Scritti varii. ("Miscellaneous Writings"):

Vol. I, Primi Saggi, 1919. ("Early Essays.")

The following volumes are not included in the Laterza edition of Croce's works:

Cultura e vita morale, Bari, 1914. ("Culture and Moral Life.") Aneddoti e profili settecenteschi, Palermo, 1914. ("Anecdotes and Profiles of the Eighteenth Century.")

Contributo alla critica di me stesso, Naples, 1918. ("Contribution to a Criticism of Myself"; one hundred copies printed for private distribution.)

[Pg 307]

Curiosità storiche, Naples, 1920. ("Historical Curiosities.")

Pagine Sparse, edited by G. Castellano, Naples, 1919-1920. ("Scattered Pages," consisting of Pagine di letteratura e di cultura, 2 vols.; Pagine sulla guerra; and Memorie, scritti biografici e appunti storici.)

A complete bibliography, cataloguing the whole of Croce's multifarious activity, is outside the scope of this note. The nearest approach to it can be found in G. Castellano's Introduzione alle opere di B. Croce, Bari, 1920, which contains, besides, a full list of translations in eight languages, a bibliography of the Italian and foreign critical literature on Croce, and a very useful series of abstracts of discussions and judgments on Croce's work.

Besides articles and essays in American and English magazines and reviews, the following works of Croce have been translated into English: the four volumes of the Filosofia dello Spirito, the essay on Hegel, the Essence of Æsthetics, and the essays on Ariosto, Shakespeare, and Corneille, by Douglas Ainslie; the essay on Vico, by R. G. Collingwood, and the essays on Historical Materialism, by C. M. Meredith. But the English or American student of Croce ought to rely as little as possible on translations; the reading of the Italian text will be found comparatively easy, on the basis of a good acquaintance with Latin or with French. The labour entailed by the surmounting of the first difficulties will be largely repaid by the advantages gained in coming into direct contact with Croce's thought, and by the acquisition of at least a reading knowledge of Italian.

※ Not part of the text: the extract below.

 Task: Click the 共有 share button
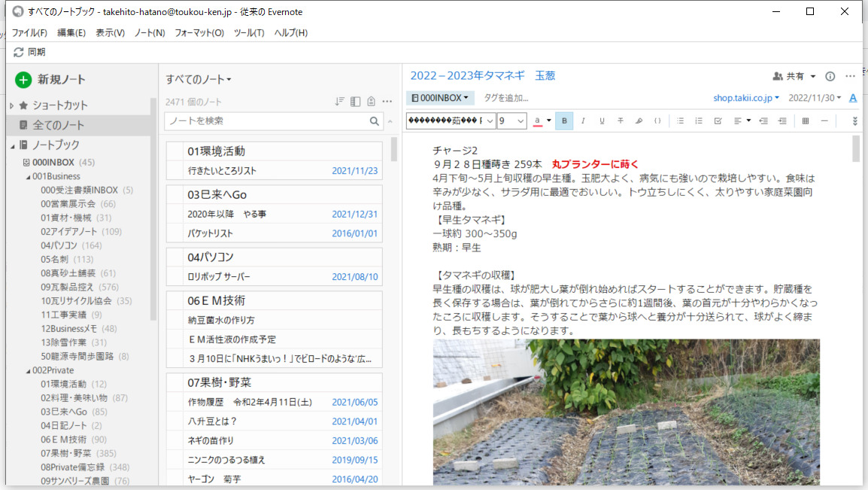click(x=794, y=76)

For the vast critical literature on Croce, scattered through the literary and philosophical reviews of Europe and of America during the last twenty years, we are compelled again to refer the reader to Castellano's book. We[Pg 308] shall only mark out Croce's own autobiographical notes, the Contributo listed above, which, however, having been printed for private circulation only, is not generally accessible except in the French translation printed in the Revue de Métaphysique et de Morale, XXVI, pp. 1-40. The following are the only books which give a general view of Croce's thought: G. Prezzolini, Benedetto Croce, Naples, 1909; E. Chiocchetti, La filosofia di B. Croce, Florence, 1915; H. Wildon Carr, The Philosophy of B. Croce, London, 1917. The first is an able, but very cursory sketch; the second examines Croce's philosophy from the standpoint of neoscholasticism; the third is an ample summary written by a distinguished writer well acquainted with the various currents of modern thought. Each of them ought to be read with a critical and discriminating eye.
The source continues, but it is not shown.